- [WORK TO DO] Print the data below line for line, keeping every character as it is.
====== SUPPLIED INFORMATION ======
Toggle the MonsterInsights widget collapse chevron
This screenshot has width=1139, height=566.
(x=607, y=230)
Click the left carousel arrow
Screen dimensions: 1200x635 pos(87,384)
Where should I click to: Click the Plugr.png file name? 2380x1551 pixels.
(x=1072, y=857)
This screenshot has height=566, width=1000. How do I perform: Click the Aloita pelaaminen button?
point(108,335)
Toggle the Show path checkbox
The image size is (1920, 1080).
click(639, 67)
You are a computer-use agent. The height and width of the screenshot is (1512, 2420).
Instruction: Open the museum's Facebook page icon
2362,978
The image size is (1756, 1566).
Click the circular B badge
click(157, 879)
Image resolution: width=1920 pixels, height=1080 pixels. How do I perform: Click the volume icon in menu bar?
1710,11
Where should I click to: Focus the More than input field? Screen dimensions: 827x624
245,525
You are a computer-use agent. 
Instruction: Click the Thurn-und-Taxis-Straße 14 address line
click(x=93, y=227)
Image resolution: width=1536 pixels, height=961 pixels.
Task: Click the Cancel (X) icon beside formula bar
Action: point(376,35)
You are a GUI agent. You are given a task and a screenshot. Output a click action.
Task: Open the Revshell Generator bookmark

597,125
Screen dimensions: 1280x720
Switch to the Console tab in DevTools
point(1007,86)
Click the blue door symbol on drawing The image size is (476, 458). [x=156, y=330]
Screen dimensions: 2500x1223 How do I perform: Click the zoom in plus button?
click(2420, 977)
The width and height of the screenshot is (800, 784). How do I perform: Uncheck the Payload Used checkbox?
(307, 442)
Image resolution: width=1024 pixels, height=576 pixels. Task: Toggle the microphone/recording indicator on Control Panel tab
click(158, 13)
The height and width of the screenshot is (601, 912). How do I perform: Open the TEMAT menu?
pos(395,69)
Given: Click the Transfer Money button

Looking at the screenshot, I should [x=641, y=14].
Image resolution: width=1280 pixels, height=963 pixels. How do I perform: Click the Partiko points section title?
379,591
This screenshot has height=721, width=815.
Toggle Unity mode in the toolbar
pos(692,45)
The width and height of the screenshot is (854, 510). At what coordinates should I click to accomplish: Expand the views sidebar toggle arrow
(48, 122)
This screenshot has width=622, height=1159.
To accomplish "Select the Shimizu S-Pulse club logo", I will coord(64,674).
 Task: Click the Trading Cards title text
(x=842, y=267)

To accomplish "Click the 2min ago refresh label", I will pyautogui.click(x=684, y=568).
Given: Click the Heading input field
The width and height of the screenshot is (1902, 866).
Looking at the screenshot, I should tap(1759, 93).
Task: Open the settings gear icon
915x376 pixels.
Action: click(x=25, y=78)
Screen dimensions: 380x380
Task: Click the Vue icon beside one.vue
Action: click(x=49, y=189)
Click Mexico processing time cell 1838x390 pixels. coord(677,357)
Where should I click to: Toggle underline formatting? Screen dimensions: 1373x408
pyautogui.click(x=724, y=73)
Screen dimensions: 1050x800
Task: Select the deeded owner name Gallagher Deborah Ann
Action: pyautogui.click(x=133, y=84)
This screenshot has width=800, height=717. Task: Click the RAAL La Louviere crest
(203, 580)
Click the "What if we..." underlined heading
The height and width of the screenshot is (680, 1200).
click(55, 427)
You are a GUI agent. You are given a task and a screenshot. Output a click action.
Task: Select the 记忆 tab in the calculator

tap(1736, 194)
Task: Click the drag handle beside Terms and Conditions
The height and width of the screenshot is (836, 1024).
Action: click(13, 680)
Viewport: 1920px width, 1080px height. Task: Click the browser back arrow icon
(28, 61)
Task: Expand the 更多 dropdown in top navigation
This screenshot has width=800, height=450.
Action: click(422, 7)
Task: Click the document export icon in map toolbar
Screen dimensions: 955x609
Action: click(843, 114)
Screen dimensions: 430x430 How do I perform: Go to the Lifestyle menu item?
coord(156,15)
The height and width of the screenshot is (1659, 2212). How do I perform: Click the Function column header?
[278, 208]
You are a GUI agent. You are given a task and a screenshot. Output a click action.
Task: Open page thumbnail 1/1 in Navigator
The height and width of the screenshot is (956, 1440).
======
- [SOLUTION]
Toggle the MonsterInsights widget collapse chevron
This screenshot has width=1139, height=566.
(x=607, y=230)
Click the left carousel arrow
Screen dimensions: 1200x635 pos(87,384)
Where should I click to: Click the Plugr.png file name? 2380x1551 pixels.
(x=1072, y=857)
This screenshot has height=566, width=1000. How do I perform: Click the Aloita pelaaminen button?
point(108,335)
Toggle the Show path checkbox
The image size is (1920, 1080).
click(639, 67)
You are a computer-use agent. The height and width of the screenshot is (1512, 2420).
Instruction: Open the museum's Facebook page icon
2362,978
The image size is (1756, 1566).
Click the circular B badge
click(157, 879)
Image resolution: width=1920 pixels, height=1080 pixels. How do I perform: Click the volume icon in menu bar?
1710,11
Where should I click to: Focus the More than input field? Screen dimensions: 827x624
245,525
You are a computer-use agent. 
Instruction: Click the Thurn-und-Taxis-Straße 14 address line
click(x=93, y=227)
Image resolution: width=1536 pixels, height=961 pixels.
Task: Click the Cancel (X) icon beside formula bar
Action: point(376,35)
You are a GUI agent. You are given a task and a screenshot. Output a click action.
Task: Open the Revshell Generator bookmark

597,125
Screen dimensions: 1280x720
Switch to the Console tab in DevTools
point(1007,86)
Click the blue door symbol on drawing The image size is (476, 458). [x=156, y=330]
Screen dimensions: 2500x1223 How do I perform: Click the zoom in plus button?
click(2420, 977)
The width and height of the screenshot is (800, 784). How do I perform: Uncheck the Payload Used checkbox?
(307, 442)
Image resolution: width=1024 pixels, height=576 pixels. Task: Toggle the microphone/recording indicator on Control Panel tab
click(158, 13)
The height and width of the screenshot is (601, 912). How do I perform: Open the TEMAT menu?
pos(395,69)
Given: Click the Transfer Money button

Looking at the screenshot, I should [x=641, y=14].
Image resolution: width=1280 pixels, height=963 pixels. How do I perform: Click the Partiko points section title?
379,591
This screenshot has height=721, width=815.
Toggle Unity mode in the toolbar
pos(692,45)
The width and height of the screenshot is (854, 510). At what coordinates should I click to accomplish: Expand the views sidebar toggle arrow
(48, 122)
This screenshot has width=622, height=1159.
To accomplish "Select the Shimizu S-Pulse club logo", I will coord(64,674).
 Task: Click the Trading Cards title text
(x=842, y=267)

To accomplish "Click the 2min ago refresh label", I will pyautogui.click(x=684, y=568).
Given: Click the Heading input field
The width and height of the screenshot is (1902, 866).
Looking at the screenshot, I should tap(1759, 93).
Task: Open the settings gear icon
915x376 pixels.
Action: click(x=25, y=78)
Screen dimensions: 380x380
Task: Click the Vue icon beside one.vue
Action: click(x=49, y=189)
Click Mexico processing time cell 1838x390 pixels. coord(677,357)
Where should I click to: Toggle underline formatting? Screen dimensions: 1373x408
pyautogui.click(x=724, y=73)
Screen dimensions: 1050x800
Task: Select the deeded owner name Gallagher Deborah Ann
Action: pyautogui.click(x=133, y=84)
This screenshot has width=800, height=717. Task: Click the RAAL La Louviere crest
(203, 580)
Click the "What if we..." underlined heading
The height and width of the screenshot is (680, 1200).
click(55, 427)
You are a GUI agent. You are given a task and a screenshot. Output a click action.
Task: Select the 记忆 tab in the calculator

tap(1736, 194)
Task: Click the drag handle beside Terms and Conditions
The height and width of the screenshot is (836, 1024).
Action: click(13, 680)
Viewport: 1920px width, 1080px height. Task: Click the browser back arrow icon
(28, 61)
Task: Expand the 更多 dropdown in top navigation
This screenshot has width=800, height=450.
Action: click(422, 7)
Task: Click the document export icon in map toolbar
Screen dimensions: 955x609
Action: click(843, 114)
Screen dimensions: 430x430 How do I perform: Go to the Lifestyle menu item?
coord(156,15)
The height and width of the screenshot is (1659, 2212). How do I perform: Click the Function column header?
[278, 208]
You are a GUI agent. You are given a task and a screenshot. Output a click action.
Task: Open page thumbnail 1/1 in Navigator
The height and width of the screenshot is (956, 1440).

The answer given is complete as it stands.